Gridding

Key Takeaways

• Gridding algorithms for geoscience mapping (creating 2D surfaces from point data) include minimum curvature (which produces smooth surfaces honoring all data points with the minimum bending energy), kriging (a geostatistical method that uses the semivariogram of the data to estimate both the interpolated value and the uncertainty at each grid node), inverse distance weighting (which weights nearby data more heavily than distant data in a simple distance-power relationship), and triangulation with linear interpolation (which creates a triangulated irregular network directly from the data points without further smoothing); kriging is generally preferred for reservoir property mapping because it provides uncertainty estimates alongside the property values, enabling probabilistic map analysis, while minimum curvature is preferred for structural mapping of seismic horizons where data density is high and smooth continuous surfaces are geologically expected; the choice among algorithms has practical consequences for reserve estimates and well placement — a kriging map may show a reservoir thinning trend that a minimum curvature map would smooth over, potentially affecting the P10 reserve estimate by 20% or more.
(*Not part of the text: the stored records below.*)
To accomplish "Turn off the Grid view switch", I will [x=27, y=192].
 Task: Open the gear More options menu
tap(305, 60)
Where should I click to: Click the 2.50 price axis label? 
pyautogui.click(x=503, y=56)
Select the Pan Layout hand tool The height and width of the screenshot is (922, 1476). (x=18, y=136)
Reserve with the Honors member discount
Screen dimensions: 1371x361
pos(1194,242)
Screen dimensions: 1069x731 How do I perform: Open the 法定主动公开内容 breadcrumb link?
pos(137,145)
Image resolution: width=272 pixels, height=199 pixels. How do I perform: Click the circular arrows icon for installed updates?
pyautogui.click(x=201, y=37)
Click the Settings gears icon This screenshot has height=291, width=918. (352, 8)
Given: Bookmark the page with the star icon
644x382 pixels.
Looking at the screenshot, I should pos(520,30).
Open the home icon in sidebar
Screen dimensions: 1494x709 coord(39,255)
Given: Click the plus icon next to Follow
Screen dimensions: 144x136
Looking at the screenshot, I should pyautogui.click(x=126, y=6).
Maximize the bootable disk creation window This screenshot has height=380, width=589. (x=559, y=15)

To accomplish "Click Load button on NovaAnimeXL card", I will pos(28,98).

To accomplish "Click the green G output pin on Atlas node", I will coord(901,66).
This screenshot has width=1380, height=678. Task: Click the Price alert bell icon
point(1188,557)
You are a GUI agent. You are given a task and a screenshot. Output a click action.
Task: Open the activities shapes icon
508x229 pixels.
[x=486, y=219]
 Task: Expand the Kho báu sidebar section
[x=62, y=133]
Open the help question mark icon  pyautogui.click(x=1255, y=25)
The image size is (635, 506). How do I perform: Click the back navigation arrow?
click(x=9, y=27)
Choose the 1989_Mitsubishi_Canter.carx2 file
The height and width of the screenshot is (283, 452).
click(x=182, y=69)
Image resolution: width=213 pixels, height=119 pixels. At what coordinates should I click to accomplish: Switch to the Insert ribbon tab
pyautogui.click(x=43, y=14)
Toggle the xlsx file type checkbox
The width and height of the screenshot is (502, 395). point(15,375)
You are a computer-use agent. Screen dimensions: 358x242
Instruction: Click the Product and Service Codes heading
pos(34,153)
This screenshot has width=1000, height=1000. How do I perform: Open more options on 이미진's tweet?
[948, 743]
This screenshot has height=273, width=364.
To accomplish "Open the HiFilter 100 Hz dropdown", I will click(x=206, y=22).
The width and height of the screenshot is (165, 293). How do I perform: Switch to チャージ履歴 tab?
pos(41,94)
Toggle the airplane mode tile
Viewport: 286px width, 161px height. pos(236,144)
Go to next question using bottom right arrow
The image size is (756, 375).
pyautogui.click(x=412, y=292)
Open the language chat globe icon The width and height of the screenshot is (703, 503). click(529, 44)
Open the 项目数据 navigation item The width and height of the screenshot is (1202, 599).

• Reservoir simulation gridding adds a third dimension (depth or time) to the mapping problem and introduces a fundamentally different set of requirements — the simulation grid must honor geological layering (by conforming to stratigraphic surfaces rather than cutting across them), capture faults (as cell boundaries or transmissibility multipliers), be fine enough to resolve the fluid flow heterogeneity that controls recovery (yet not so fine that the simulation becomes computationally intractable), and maintain numerical stability (cells that are too elongated or too thin can cause the finite difference equations to diverge); structured grids (i, j, k Cartesian or corner-point geometry) are most common in commercial reservoir simulation software due to their computational efficiency, while unstructured grids (Voronoi/PEBI cells, tetrahedral elements) offer better geometric flexibility around wells and complex faults at the cost of increased computational complexity; corner-point geometry (where each grid cell is defined by eight corner points that can be displaced vertically to follow geological horizons) is the dominant standard in commercial simulators including ECLIPSE, CMG STARS, and INTERSECT.
• Upscaling — the process of converting a fine-scale geological model (which may contain tens of millions of cells) into a coarser simulation grid (typically 100,000 to 2,000,000 cells) that can be run in reasonable computation time — is one of the most technically challenging aspects of reservoir modeling, because properties like permeability do not upscale linearly and the upscaling method can significantly affect the predicted production behavior; simple arithmetic averaging of permeability in the upscaling direction overestimates effective permeability for flow perpendicular to high-permeability streaks, while harmonic averaging underestimates it for flow parallel to them; power-law averaging with an exponent between -1 (harmonic) and +1 (arithmetic) captures anisotropic permeability upscaling approximately, while numerical upscaling (solving the flow equations on the fine-scale cell to determine the effective transmissibility of the coarse cell) is the most accurate method for complex heterogeneous intervals but is computationally expensive to apply across millions of cells.
• Well-to-well correlation and geocellular model building require gridding decisions that directly control how geological heterogeneity is represented in the reservoir model — the grid layering scheme (proportional, onlap, offlap, or truncation layering that conforms to different geological boundary conditions for stratigraphic sequences) determines whether the model correctly represents the internal architecture of the reservoir; an unconformity-bounded sequence where reservoir sands thin toward a structural high requires a truncation or onlap layering scheme that allows the upper-bounding horizon to cut across the lower layers, while a progradational sequence where sands thicken basinward requires an offlap scheme; using the wrong layering type creates a geological model that misrepresents the actual stratigraphy, which in turn causes the simulation to predict fluid flow paths and sweep efficiency incorrectly, leading to wrong production forecasts and suboptimal injection well placement.
• Local grid refinement (LGR) is a simulation gridding technique that adds fine-scale resolution in specific areas of the reservoir model — typically around well perforations, hydraulic fractures, or high-flow-rate injector-producer pairs — while maintaining a coarser grid in the bulk of the reservoir where fine-scale resolution is not needed for accuracy; LGR allows the near-wellbore coning behavior of water or gas (which occurs at the scale of a few meters around the well), the transient pressure behavior during well testing (which involves radial flow at small scales), and the complex fluid dynamics around hydraulic fractures (where the fracture aperture may be millimeters while the fracture length is hundreds of meters) to be modeled with appropriate resolution without simulating the entire reservoir at that fine scale; commercial simulators implement LGR as nested grids, with the refined region inheriting boundary conditions from the surrounding coarse grid through a transmissibility coupling method that maintains mass conservation across the grid refinement boundary.